A lista da Revista de Cultura Vozes dava Tudo Bem, de Arnaldo Jabor.
Outras listas deram Memórias do Cárcere, de Nélson
Pereira dos Santos. A lista de Contracampo colocou Cabra Marcado Para
Morrer, com ponto de exclamação em sexto lugar. A tradição
terá coroado a magnum opus de Coutinho como o único
grande marco de nosso cinema pós-cinema novo ou seria apenas uma
posição transitória devida ao imenso trabalho do
documentarista nos últimos anos? Só o tempo dirá.
Mas o que dizer de filmes como O Cangaceiro,
restrito a apenas sete votos (mais dois filmes da Vera Cruz foram citados)?

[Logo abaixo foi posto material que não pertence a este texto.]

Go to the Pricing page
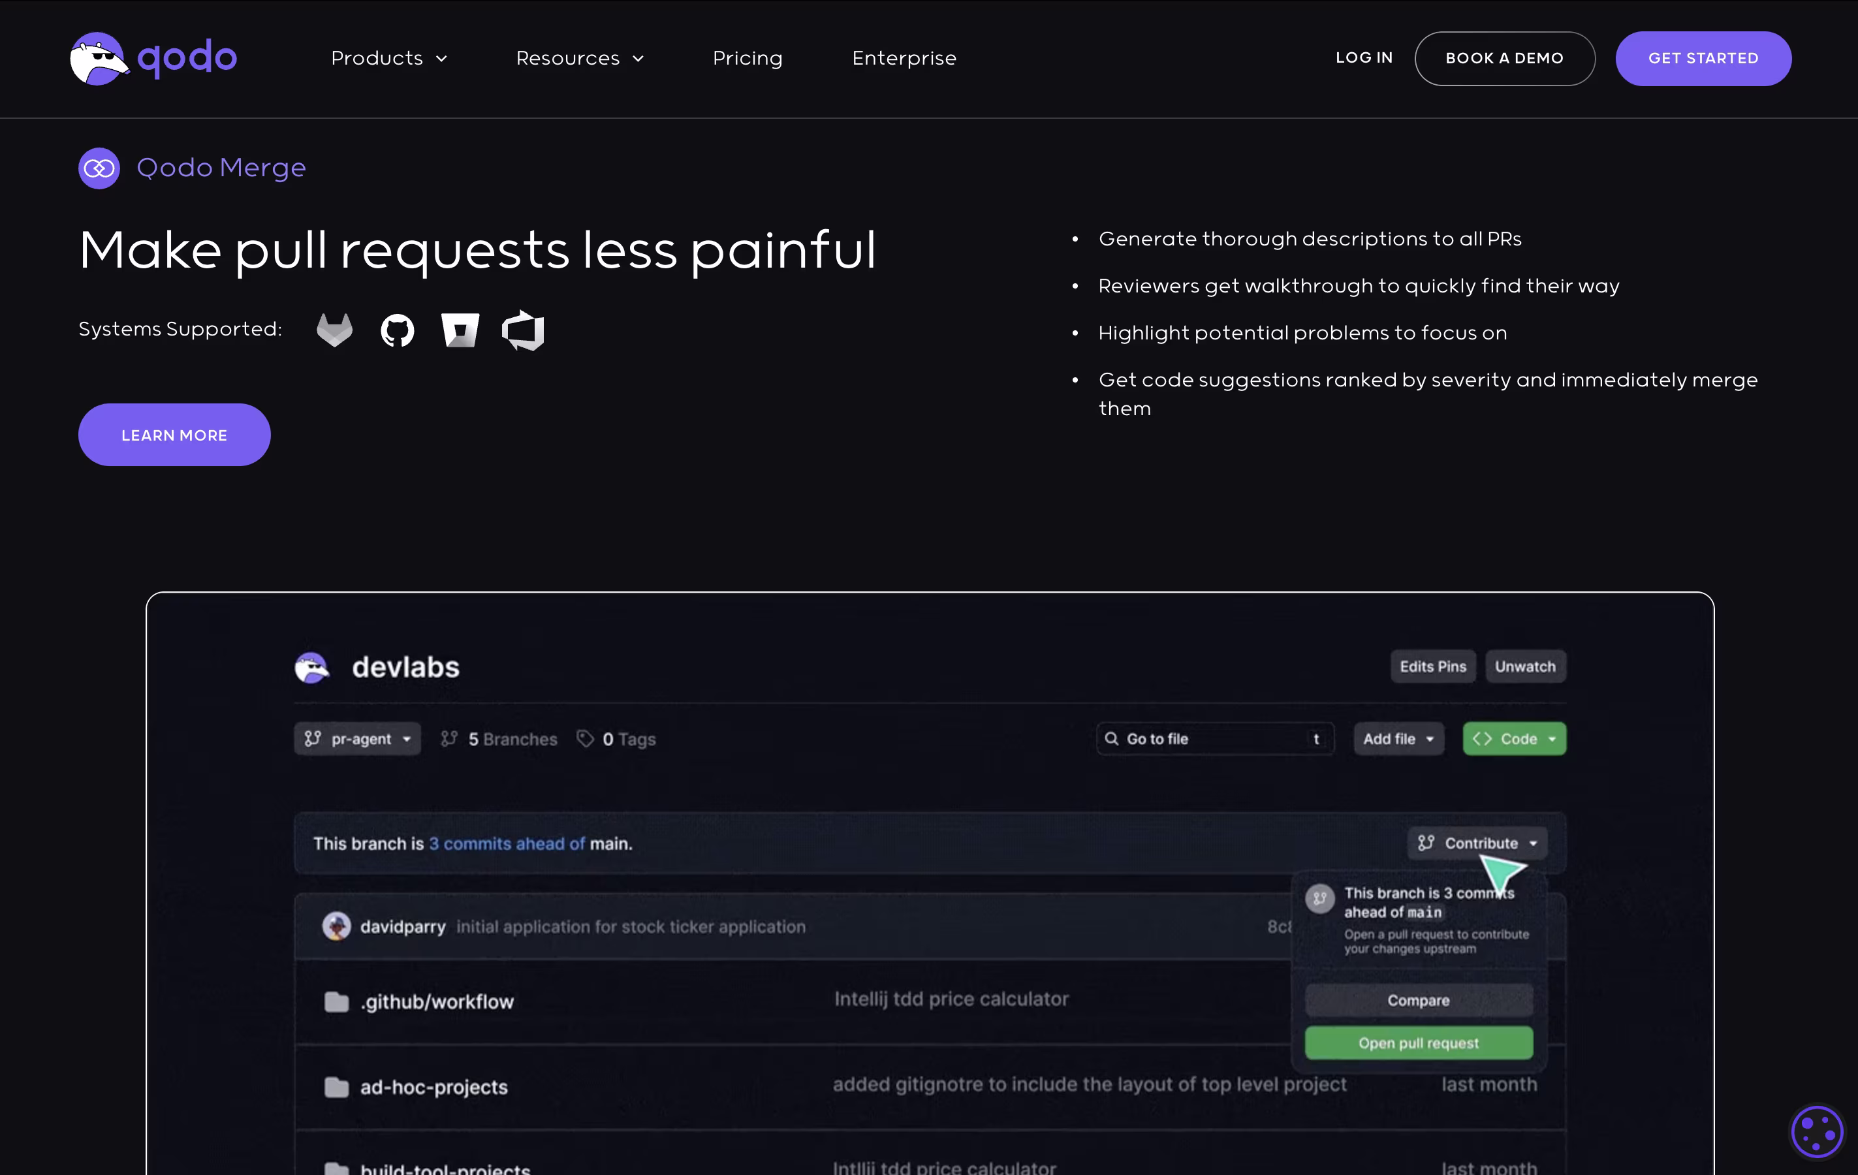The image size is (1858, 1175). point(747,59)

E as chanchadas, com apenas três filmes citados, e mesmo assim minguadamente
(Carnaval Atlântida, 7 votos; O Homem do Sputnik,
6; Nem Sansão Nem Dalila, 5). E o que dizer da inexpressividade
de quase todos os filmes votados de 1970 pra cá? Dois petardos
de Leon Hirszman, que mesmo assim era cineasta do cinema novo; Memórias
do Cárcere, sempre um momento forte na carreira do cineasta;
Ilha das Flores como um marco, 14 votos importantíssimos
para um curta-metragem; Toda Nudez Será Castigada, A Lira do Delírio,
Central do Brasil... todos com alguns votos significativos, mas nenhum
capaz de lutar em pé de igualdade com os cânones sessentistas.
É de se perguntar: por quê?
Uma razão sobressai, talvez: os anos
sessenta nos são todos contados. Ao contrário de toda a
nossa história, o tempo de contestação do cinema
novo já tem toda uma transparência para nós, já
está devidamente catalogado e historizado. Já tem os marcos,
os filmes inevitáveis, e isso é que dá a seus filmes
uma visibilidade muito maior do que o resto. Podemos ter dúvidas
quanto à melhor obra de Nélson Pereira dos Santos, mas a
tradição já nos diz: Vidas Secas. Sobre Joaquim Pedro,
a mesma coisa: Macunaíma... E sobre Júlio Bressane? Na dúvida
entre O Anjo Nasceu e Matou a Família e Foi ao Cinema,
nenhum entra. Reichenbach? Candeias, A Margem ou Aopção?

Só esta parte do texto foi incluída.